Bisnis.com, JAKARTA - Jaksa penuntut umum mendakwa Joko Soegiarto Tjandra alias Djoko Tjandra memberikan suap sejumlah US$500 ribu kepada Jaksa Pinangki Sirna Malasari.
Pinangki adalah mantan Kepala Sub Bagian Pemantauan dan Evaluasi II pada Biro Perencanaan Jaksa Agung Muda Pembinaan Kejaksaan Agung RI.
Uang suap itu diberikan agar Pinangki mengurus Fatwa Mahkamah Agung (MA) melalui Kejaksaan Agung agar pidana penjara yang dijatuhkan kepada Djoko Tjandra berdasarkan Putusan PK Nomor 12 Tanggal 11 Juni 2009 tidak bisa dieksekusi sehingga terdakwa Joko Soegiarto Tjandra bisa kembali ke Indonesia tanpa harus menjalani pidana.

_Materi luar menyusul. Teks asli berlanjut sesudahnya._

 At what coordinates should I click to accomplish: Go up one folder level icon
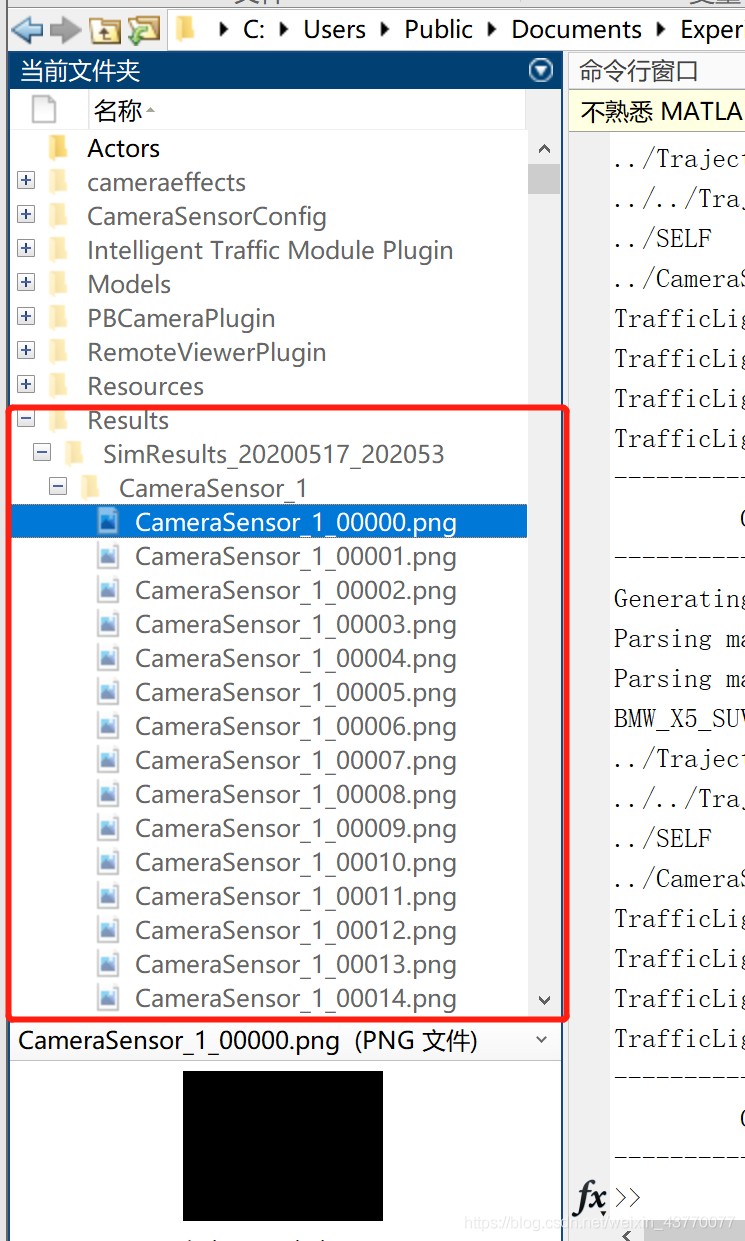[x=105, y=31]
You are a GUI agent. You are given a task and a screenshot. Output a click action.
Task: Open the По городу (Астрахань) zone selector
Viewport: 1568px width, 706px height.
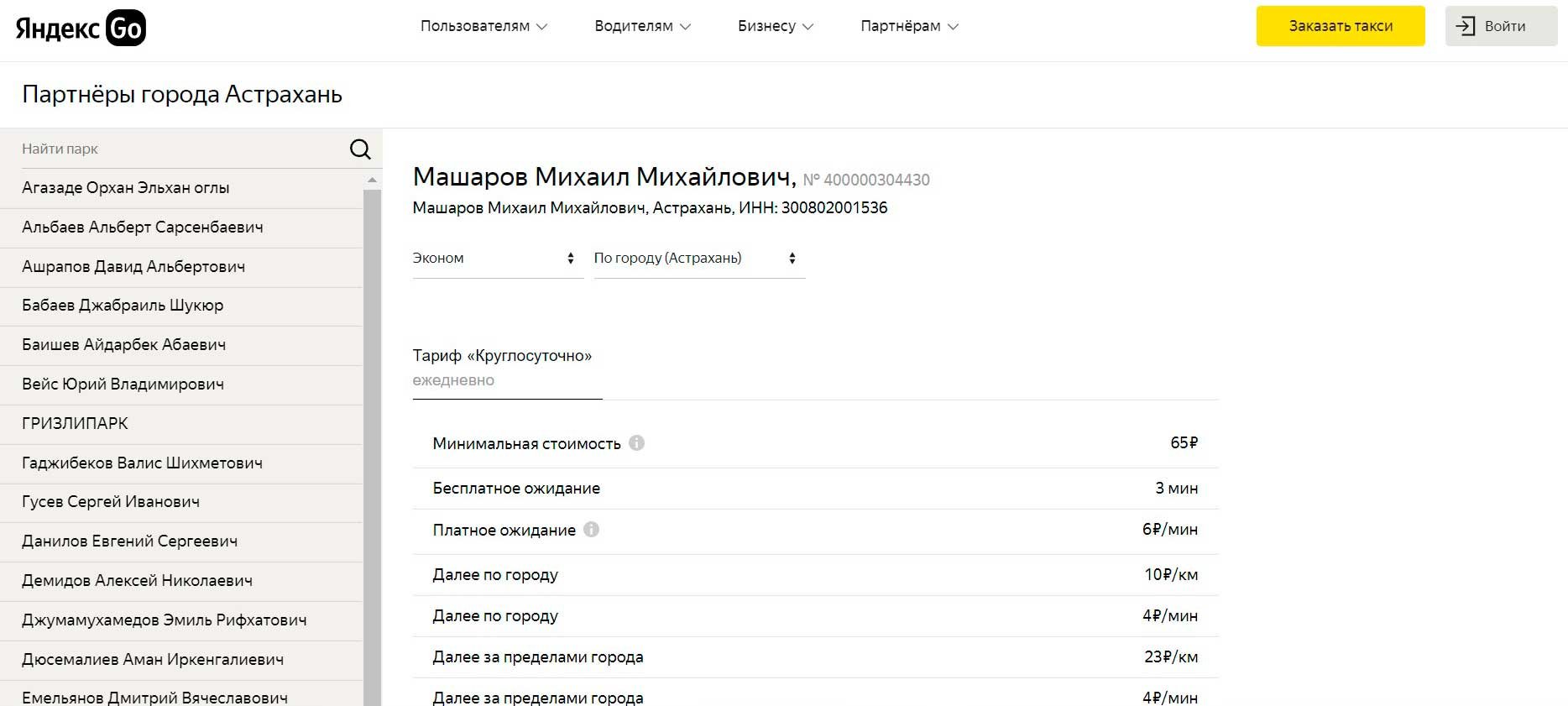click(x=695, y=259)
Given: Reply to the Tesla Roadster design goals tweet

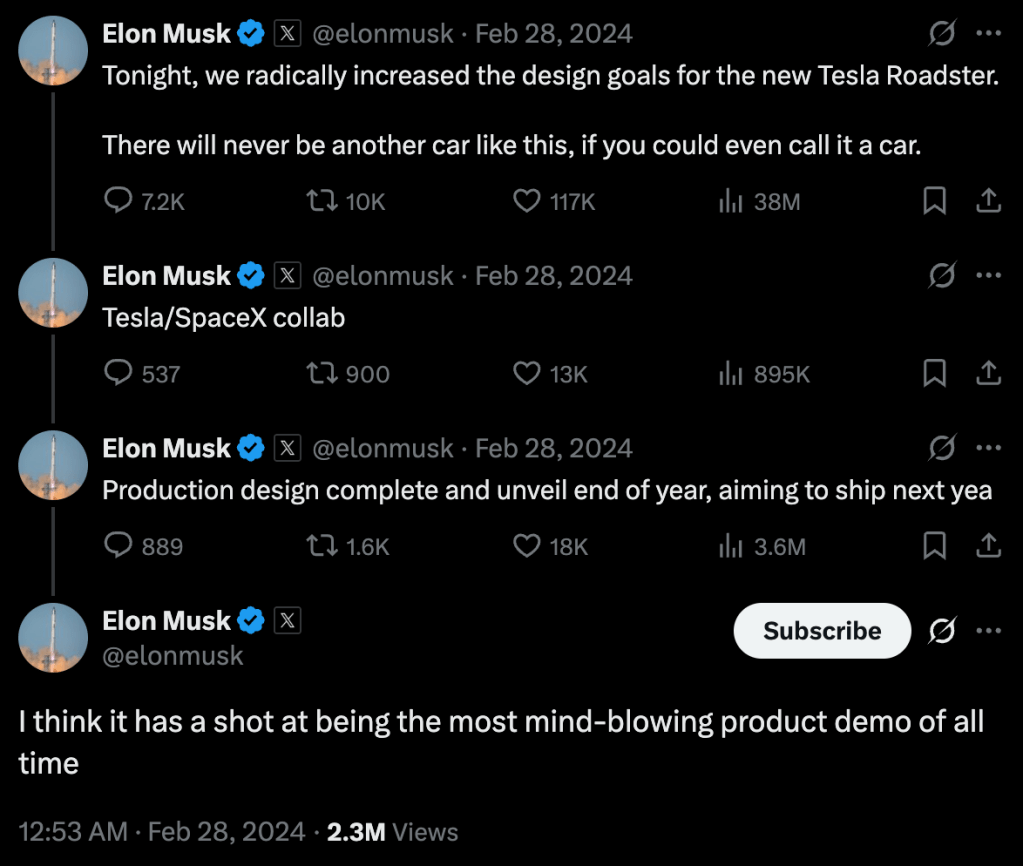Looking at the screenshot, I should (119, 202).
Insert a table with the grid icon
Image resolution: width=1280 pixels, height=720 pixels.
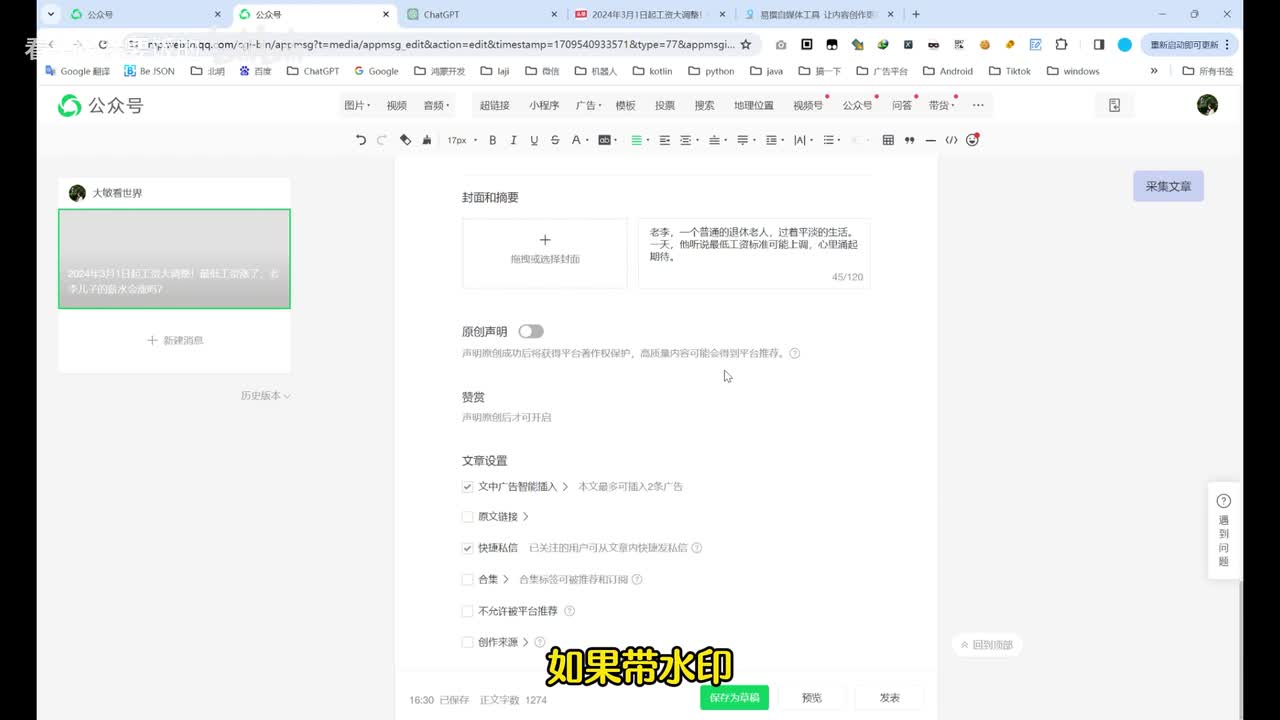pyautogui.click(x=888, y=140)
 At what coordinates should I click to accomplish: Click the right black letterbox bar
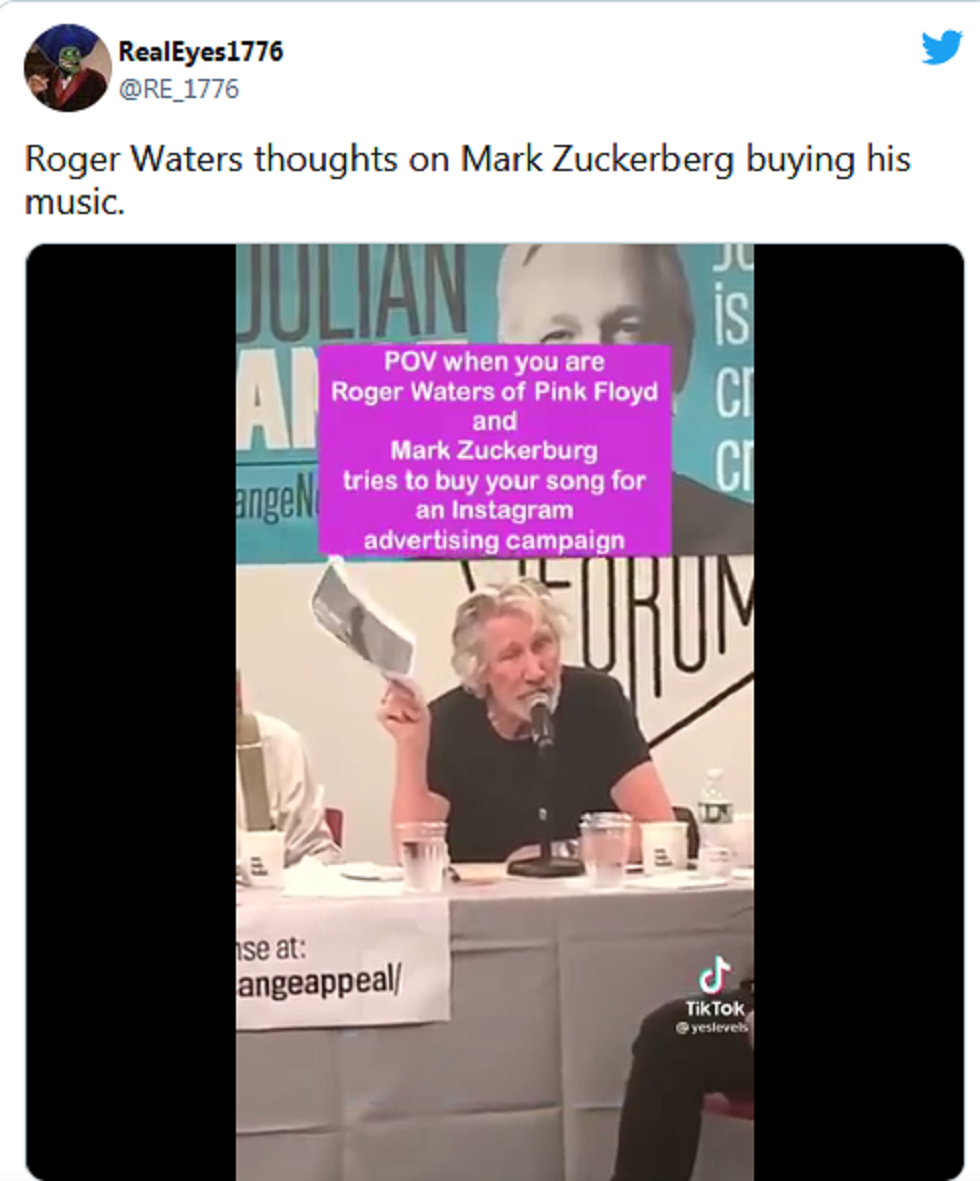point(859,712)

"Uang sebesar USD500.000 (lima ratus ribu Dollar Amerika Serikat) dari sebesar USD1.000.000 (satu juta Dollar Amerika Serikat) yang dijanjikan oleh Terdakwa JOKO SOEGIARTO TJANDRA sebagai pemberian kepada Pinangki Sirna Malasari selaku Pegawai Negeri atau selaku Penyelenggara Negara dalam kedudukannya sebagai Jaksa dengan jabatan Kepala Sub Bagian Pemantauan dan Evaluasi II pada Biro Perencanaan Jaksa Agung Muda Pembinaan Kejaksaan Agung RI dengan maksud supaya pegawai negeri atau penyelenggara negara tersebut,berbuat atau tidak berbuat sesuatu dalam jabatannya," kata Jaksa saat membacakan surat dakwaan Djoko Tjandra, Senin (2/11/2020).
Dalam pengurusan fatwa itu, Pinangki disebut bertemu dengan seorang bernama Rahmat dan Anita Kolopaking. Pertemuan itu berlangsung pada September 2019. Dalam pertemuan itu, Rahmat menghubungi Djoko Tjandra lewat handphone. Dalam perbincangan itu disebut bahwa Pinangki ingin diperkenalkan dengan Djoko Tjandra.
Disebutkan juga oleh jaksa bahwa Anita akan menanyakan ke temannya yang seorang hakim di MA mengenai kemungkinan terbitnya fatwa untuk Djoko Tjandra yang direncanakan Pinangki itu.
Baca Juga
Seluruh rencana Pinangki itu disebut jaksa tertuang dalam 'proposal' yang bernama 'action plan'. Untuk melancarkan rencana tersebut, Djoko Tjandra meminta kepada Pinangki mempersiapkan dan membuat action plan terlebih dahulu dan membuat surat ke Kejaksaan Agung menanyakan status hukum Joko Soegiarto Tjandra, lalu terdakwa menyampaikan akan menindaklanjuti surat tersebut.
Pembahasan tersebut disebut terjadi di Kuala Lumpur, Malaysia, tepatnya di gedung The Exchange 106. Jaksa menyebut Pinangki awalnya menawarkan action plan 'senilai' US$100 juta, namun Djoko Tjandra hanya menjanjikan US$10 juta.
Djoko Tjandra pun memberikan US$500 ribu ke Pinangki melalui Herriyadi Angga Kusuma yang merupakan adik iparnya. Uang itu diteruskan ke Andi Irfan Jaya yang disebut sebagai seorang swasta dari pihak Pinangki. Setelahnya Pinangki memberikan US$50 ribu dari US$500 ribu ke Anita.
Atas perbuatannya, Djoko Tjandra didakwa melanggar Pasal 5 ayat (1) huruf a atau b atau Pasal 13 Undang-Undang Nomor 31 Tahun 1999 sebagaimana telah diubah dengan Undang-Undang Nomor 20 Tahun 2001 tentang Pemberantasan Tindak Pidana Korupsi (UU Tipikor) juncto Pasal 55 ayat (1) ke-1 KUHP Jo. Pasal 65 ayat (1) dan (2) KUHP.